I also told her that for every form of contact she has with me in those 30 days, I add 15 to the original date. From past experience I believe she will either give in and text me or get drunk one night and call me which be a domino effect and extend the 30 days indefinitely.

 

I would just change the deal if she breaks the 30 days. And just say: glad you caught me, I can see that we will never be on same page due to your impulse control issues. Ok maybe not exactly that. But if she breaks the silence, why keep extending it? It just keeps both of you locked in. And unless the final conversation is for mature closure (unnecessary but whatever), if you keep extending it and making her jump through hoops to get it, you will be creating a potential stalker issue. The goal is to have you less involved with each other. Setting up conditions like this makes you both more on each other's mind and invested than you need to be.

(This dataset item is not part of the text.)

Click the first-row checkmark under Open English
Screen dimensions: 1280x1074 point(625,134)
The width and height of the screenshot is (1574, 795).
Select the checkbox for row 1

I can see the 30 day cooling down period if the goal is just to have a conversation but it feels like you are dangling a carrot where she would think if she is on good behavior she will have another chance with you. Don't fool yourself or I will think you like this as much as she does.:sick:

 

Just, if you must, have the final conversation at 30 days. Indifference will let her know you have moved on. Setting new conditions and babying her will let her know you're still engaged. I wouldn't talk to her anymore if I were you but that's me. I would get her stuff back to her and that's it.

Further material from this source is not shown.